- _ОПИСАНИЕ ЗАДАЧИ_: Напишите продолжение отрывка о Македонии, начиная сразу после его последнего предложения.

- _ОТРЫВОК_:
::::::
Здесь сложился тот же балканский конгломерат торговцев и полу-деревенских жителей. Улочки с круглыми мостовыми, широкие пыльные улицы, на которых лачуги стоят вперемежку с благородными домами из резного дерева и которые в ярмарочные дни заполнены пестрой толпой, занятой и одновременно беззаботной. Сюда приходят албанцы с пышными усами и надменные валахи; спускаясь с гор, они заходят в узкие и глубокие лавки или усаживаются в кафе, чтобы медленно перебирать четки, но четки не молитвы, а лени, чистого ритма праздности. Время от времени попадается большая мечеть с ее пустым и чистым пространством. И множество малых храмов, прижавшихся к земле, чтобы не превысить высоту соседних домов – согласно старому еще запрету завоевателей. На берегах реки турки посадили тополя, которые на этих вытянутых и зеленых Балканах напоминают им темное пламя анатолийских кипарисов…
Македония той поры – место встречи разного рода мистических ясновидцев, ведущих свою родословную от Авраама. На Афоне исихасты нисходят в «бездну сердца», дабы обрести в нем «нетварный свет», озаряющий лик Воскресшего. В Салониках последние каббалисты, чьи предки пришли сюда из Испании, разгадывают Библию как зашифрованный документ, дабы высвободить Шехину – таинственное Присутствие – из ее заточения… Там и здесь встречаются дервиши, стремящиеся «угаснуть» в призывании Имени, дабы через них зазвучало одно лишь имя Аллаха.
::::::
[Серия записей]
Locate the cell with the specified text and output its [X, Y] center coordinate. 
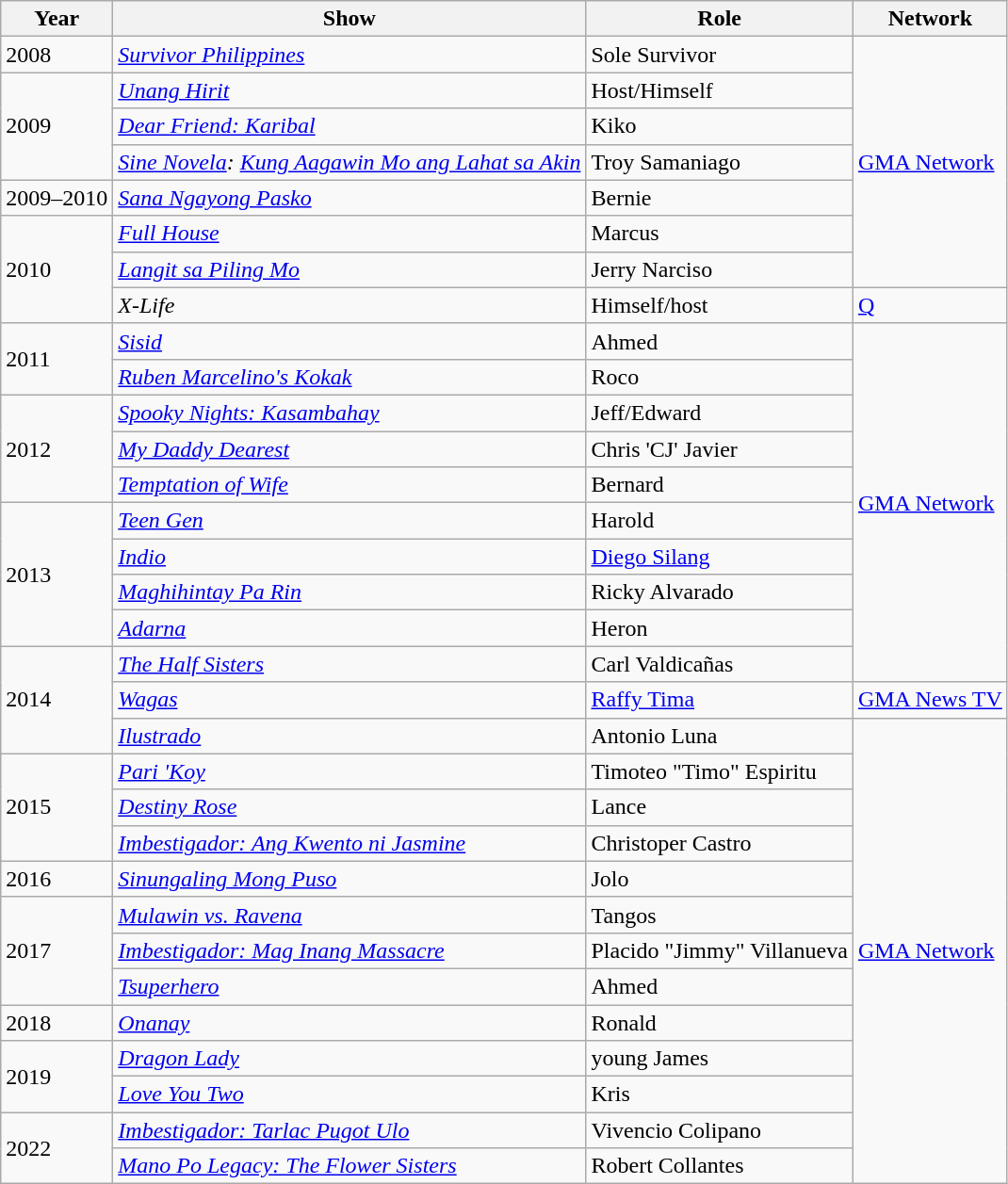
Raffy Tima [720, 700]
Bernie [720, 198]
Love You Two [350, 1095]
Wagas [350, 700]
2015 [57, 807]
Jolo [720, 879]
2017 [57, 951]
Placido "Jimmy" Villanueva [720, 951]
Imbestigador: Ang Kwento ni Jasmine [350, 843]
Imbestigador: Mag Inang Massacre [350, 951]
Q [930, 305]
Jerry Narciso [720, 269]
My Daddy Dearest [350, 449]
Sinungaling Mong Puso [350, 879]
Onanay [350, 1022]
Robert Collantes [720, 1166]
2022 [57, 1148]
Bernard [720, 485]
Adarna [350, 628]
Diego Silang [720, 557]
Imbestigador: Tarlac Pugot Ulo [350, 1130]
Role [720, 19]
Indio [350, 557]
Dear Friend: Karibal [350, 126]
2019 [57, 1077]
Lance [720, 807]
Sana Ngayong Pasko [350, 198]
Carl Valdicañas [720, 664]
Sisid [350, 341]
Survivor Philippines [350, 55]
Kiko [720, 126]
Heron [720, 628]
Mulawin vs. Ravena [350, 915]
Host/Himself [720, 90]
Teen Gen [350, 521]
Marcus [720, 234]
Ilustrado [350, 736]
Full House [350, 234]
Sole Survivor [720, 55]
Year [57, 19]
young James [720, 1059]
Ruben Marcelino's Kokak [350, 377]
Ronald [720, 1022]
X-Life [350, 305]
Network [930, 19]
2012 [57, 448]
The Half Sisters [350, 664]
Tangos [720, 915]
Maghihintay Pa Rin [350, 593]
Harold [720, 521]
GMA News TV [930, 700]
2008 [57, 55]
2011 [57, 359]
Jeff/Edward [720, 413]
Langit sa Piling Mo [350, 269]
Destiny Rose [350, 807]
Timoteo "Timo" Espiritu [720, 772]
Antonio Luna [720, 736]
Dragon Lady [350, 1059]
Kris [720, 1095]
Troy Samaniago [720, 162]
Ricky Alvarado [720, 593]
Tsuperhero [350, 986]
2018 [57, 1022]
Himself/host [720, 305]
Roco [720, 377]
2009–2010 [57, 198]
2009 [57, 126]
2014 [57, 700]
2016 [57, 879]
Sine Novela: Kung Aagawin Mo ang Lahat sa Akin [350, 162]
2010 [57, 269]
Unang Hirit [350, 90]
Pari 'Koy [350, 772]
Show [350, 19]
Mano Po Legacy: The Flower Sisters [350, 1166]
Temptation of Wife [350, 485]
Vivencio Colipano [720, 1130]
Chris 'CJ' Javier [720, 449]
Christoper Castro [720, 843]
Spooky Nights: Kasambahay [350, 413]
2013 [57, 575]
::::::
- _ОТВЕТ_:
В Монастире находятся крупные текии орденов Мевлеви и Бекташи. Афинагор заводит дружбу с дервишами. И Мевлеви в силу достаточно редкого расположения приглашают его побыть на их духовных упражнениях. Основатель ордена Джелалль-Эддин не был ли назван Руми, Ромеем, т. е. византийцем? Не был ли он одним из друзей христиан, соединенным духовным братством с греческим монахом, недалеко от могилы которого он и пожелал упокоиться в своей гробнице в Конья?
В комнате, предназначенной для молитвы, приглашенные усаживаются на узких диванах вдоль стен. Несколько музыкантов занимают места на эстраде. У одних в руках барабаны, у других флейты. Бронзовые барабаны с их низким и глухим звуком задают ритм. Флейты звучат жалобно, слезно-гнусаво, как бы исторгая душу из ее глубины. Шейх монотонно читает четверостишие Мевланы, созданной Учителем, Джелалом-Эддин-и-Руми:
О день вставай, атомы танцуют.
Души, от любви безумные, танцуют.
Небесный свод, служа Ему, танцует.
Я скажу тебе на ухо, куда ведет этот танец.
Затем дервиши поднимаются. Ритм ускоряется, и все начинают вертеться на месте, все быстрее и быстрее. Одеяние каждого танцовщика образует вокруг него темный круг. Тело вращается, мир вращается, но душа становится неподвижной осью, она освобождается от мыслей, она застывает в безмолвии и мире.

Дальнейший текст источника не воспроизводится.